### GIVEN RECORDS:
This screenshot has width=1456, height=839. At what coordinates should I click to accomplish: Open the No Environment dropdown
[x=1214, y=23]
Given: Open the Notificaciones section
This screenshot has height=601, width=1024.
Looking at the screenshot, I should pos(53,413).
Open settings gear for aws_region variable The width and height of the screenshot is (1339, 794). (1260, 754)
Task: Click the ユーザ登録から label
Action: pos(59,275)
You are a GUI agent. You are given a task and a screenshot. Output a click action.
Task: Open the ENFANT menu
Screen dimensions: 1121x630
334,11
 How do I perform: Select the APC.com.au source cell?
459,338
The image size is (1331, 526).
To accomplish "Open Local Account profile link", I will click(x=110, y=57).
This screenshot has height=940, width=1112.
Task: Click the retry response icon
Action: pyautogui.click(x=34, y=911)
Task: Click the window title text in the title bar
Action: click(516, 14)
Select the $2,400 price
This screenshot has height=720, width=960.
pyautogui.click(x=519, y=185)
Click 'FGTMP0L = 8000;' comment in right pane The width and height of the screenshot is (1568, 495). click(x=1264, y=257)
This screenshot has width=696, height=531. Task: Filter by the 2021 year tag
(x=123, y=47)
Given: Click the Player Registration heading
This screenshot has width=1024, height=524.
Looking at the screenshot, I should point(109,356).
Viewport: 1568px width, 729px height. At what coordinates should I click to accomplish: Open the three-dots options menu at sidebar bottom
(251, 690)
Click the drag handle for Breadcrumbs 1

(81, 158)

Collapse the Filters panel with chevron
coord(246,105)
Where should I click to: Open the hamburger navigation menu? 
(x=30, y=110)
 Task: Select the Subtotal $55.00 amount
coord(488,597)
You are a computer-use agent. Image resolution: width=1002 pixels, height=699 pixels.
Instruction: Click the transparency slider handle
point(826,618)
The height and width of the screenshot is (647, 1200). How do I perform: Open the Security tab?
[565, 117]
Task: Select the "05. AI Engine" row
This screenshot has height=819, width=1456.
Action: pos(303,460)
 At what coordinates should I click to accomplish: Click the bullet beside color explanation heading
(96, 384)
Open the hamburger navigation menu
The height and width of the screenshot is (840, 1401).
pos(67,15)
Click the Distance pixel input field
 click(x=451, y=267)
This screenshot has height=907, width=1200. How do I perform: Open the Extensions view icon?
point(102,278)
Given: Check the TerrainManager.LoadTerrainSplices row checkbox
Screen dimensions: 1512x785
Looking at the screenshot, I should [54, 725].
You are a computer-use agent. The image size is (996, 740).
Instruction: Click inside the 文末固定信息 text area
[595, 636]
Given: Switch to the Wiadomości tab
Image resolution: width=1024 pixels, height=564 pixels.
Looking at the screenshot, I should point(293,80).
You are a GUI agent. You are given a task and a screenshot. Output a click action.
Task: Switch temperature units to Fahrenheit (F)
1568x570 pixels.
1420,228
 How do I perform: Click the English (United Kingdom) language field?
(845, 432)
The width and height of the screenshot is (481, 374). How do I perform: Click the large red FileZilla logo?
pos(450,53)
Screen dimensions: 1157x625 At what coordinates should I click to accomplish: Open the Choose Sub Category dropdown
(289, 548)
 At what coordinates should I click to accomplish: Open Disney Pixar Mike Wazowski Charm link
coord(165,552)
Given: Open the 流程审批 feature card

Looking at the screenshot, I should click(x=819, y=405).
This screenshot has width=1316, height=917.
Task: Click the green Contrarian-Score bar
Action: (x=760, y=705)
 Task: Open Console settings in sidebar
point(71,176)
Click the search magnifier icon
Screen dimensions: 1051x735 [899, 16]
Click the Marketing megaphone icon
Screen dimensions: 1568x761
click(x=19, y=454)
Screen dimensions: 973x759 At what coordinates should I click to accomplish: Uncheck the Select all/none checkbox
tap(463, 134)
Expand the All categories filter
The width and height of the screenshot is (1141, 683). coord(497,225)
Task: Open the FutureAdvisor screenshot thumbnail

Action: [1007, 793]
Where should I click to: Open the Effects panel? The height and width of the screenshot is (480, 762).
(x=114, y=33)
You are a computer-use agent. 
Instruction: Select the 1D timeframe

### TASK:
Reproduce verbatim every line from the one containing "Click the Marketing megaphone icon" through the final line of the records, inclusive.

### FULL ANSWER:
Click the Marketing megaphone icon
Screen dimensions: 1568x761
click(x=19, y=454)
Screen dimensions: 973x759 At what coordinates should I click to accomplish: Uncheck the Select all/none checkbox
tap(463, 134)
Expand the All categories filter
The width and height of the screenshot is (1141, 683). coord(497,225)
Task: Open the FutureAdvisor screenshot thumbnail

Action: [1007, 793]
Where should I click to: Open the Effects panel? The height and width of the screenshot is (480, 762).
(x=114, y=33)
You are a computer-use agent. 
Instruction: Select the 1D timeframe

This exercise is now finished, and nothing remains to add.